**Work task A:**
Translate this sentence from the parenting essay into Spanish: "It was a thousand times harder than I ever imagined."
**Work task B:**
In the parenting essay, the writer tries to find a rhythm, and then several things happen, starting with the words "But then." List each of those things.

**Excerpted text:**
+ + + + +

Last week I talked about how my older son changed me by simply entering our lives. I learned to love myself. That learning process wasn’t without fault, of course, and was furthered by the birth of our second son, LittleBrother.
I will admit: I had no idea how hard it was going to be going from parenting one child to parenting two children. I figured that I already knew how to do the majority of things and that it would be a piece of cake. I figured that since I had already endured sleep deprivation with BigBrother, it wouldn’t be an issue in those first few months after LittleBrother was born.
I, my readers, was an optimistic moron.
It was a thousand times harder than I ever imagined. It’s funny, really. Just like our brains somehow magically forget the pain of childbirth, thus allowing us to get pregnant and birth another/other child(ren), our brains somehow magically forget the bad stuff about parenting a newborn, thus allowing us to start parenting that next child we have just birthed. I had forgotten, completely, that I loathed sleep deprivation. Granted, I had tricks up my sleeve and knew to do things earlier on with LittleBrother than I did with his older counterpart. But guess what: some things that worked for BigBrother? Didn’t work with LittleBrother. Who knew! (I’ll tell you: parents of two or more who neglected to share this info. Trickery. Parenthood trickery!)
I tried to find my rhythm. I tried to get into a groove. To find some semblance of normalcy. But then BigBrother started to potty train. And LittleBrother had his tongue issue. And then I was diagnosed with postpartum depression. It was not an easy time in my life. I was overtired and out of hope that things would ever get easier.

+ + + + +

**Record extracts:**
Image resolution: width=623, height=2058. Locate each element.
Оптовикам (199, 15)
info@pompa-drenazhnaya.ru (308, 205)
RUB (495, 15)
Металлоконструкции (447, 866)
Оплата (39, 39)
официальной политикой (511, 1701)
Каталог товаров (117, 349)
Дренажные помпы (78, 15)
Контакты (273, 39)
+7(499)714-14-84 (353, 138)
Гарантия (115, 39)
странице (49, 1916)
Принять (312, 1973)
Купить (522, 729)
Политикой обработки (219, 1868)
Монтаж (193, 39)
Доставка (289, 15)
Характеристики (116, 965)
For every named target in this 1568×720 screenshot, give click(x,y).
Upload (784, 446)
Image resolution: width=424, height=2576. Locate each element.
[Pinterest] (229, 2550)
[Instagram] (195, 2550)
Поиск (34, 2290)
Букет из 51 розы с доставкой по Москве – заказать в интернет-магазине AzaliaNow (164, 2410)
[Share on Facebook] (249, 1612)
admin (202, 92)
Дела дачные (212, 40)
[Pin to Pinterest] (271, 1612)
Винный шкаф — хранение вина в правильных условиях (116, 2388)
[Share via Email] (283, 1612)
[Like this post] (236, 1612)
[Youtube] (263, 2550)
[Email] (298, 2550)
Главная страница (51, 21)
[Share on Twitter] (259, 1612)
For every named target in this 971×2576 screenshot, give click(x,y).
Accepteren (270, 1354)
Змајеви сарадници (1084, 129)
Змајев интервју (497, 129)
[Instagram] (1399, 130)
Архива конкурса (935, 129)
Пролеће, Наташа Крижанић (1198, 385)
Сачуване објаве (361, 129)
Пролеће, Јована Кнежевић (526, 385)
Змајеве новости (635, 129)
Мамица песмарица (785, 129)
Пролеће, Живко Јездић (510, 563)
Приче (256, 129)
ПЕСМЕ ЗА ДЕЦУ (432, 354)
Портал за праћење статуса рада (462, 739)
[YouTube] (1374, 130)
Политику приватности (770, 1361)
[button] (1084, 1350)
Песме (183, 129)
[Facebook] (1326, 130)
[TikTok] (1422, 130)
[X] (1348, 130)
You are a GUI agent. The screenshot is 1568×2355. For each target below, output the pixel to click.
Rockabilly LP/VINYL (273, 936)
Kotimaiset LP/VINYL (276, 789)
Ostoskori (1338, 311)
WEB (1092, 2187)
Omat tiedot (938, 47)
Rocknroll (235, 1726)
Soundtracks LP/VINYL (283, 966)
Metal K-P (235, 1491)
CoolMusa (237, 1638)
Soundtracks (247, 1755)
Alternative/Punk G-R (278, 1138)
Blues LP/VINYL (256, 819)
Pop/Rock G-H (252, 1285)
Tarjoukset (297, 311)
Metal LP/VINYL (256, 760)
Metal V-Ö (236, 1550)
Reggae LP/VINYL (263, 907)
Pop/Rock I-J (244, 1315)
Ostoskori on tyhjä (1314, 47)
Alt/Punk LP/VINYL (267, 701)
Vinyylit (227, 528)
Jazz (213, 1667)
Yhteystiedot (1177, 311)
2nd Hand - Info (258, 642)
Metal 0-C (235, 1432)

+ + + + +

**Exercise result A:**
Fue mil veces más difícil de lo que jamás imaginé.

**Exercise result B:**
- BigBrother started to potty train.
- LittleBrother had his tongue issue.
- The writer was diagnosed with postpartum depression.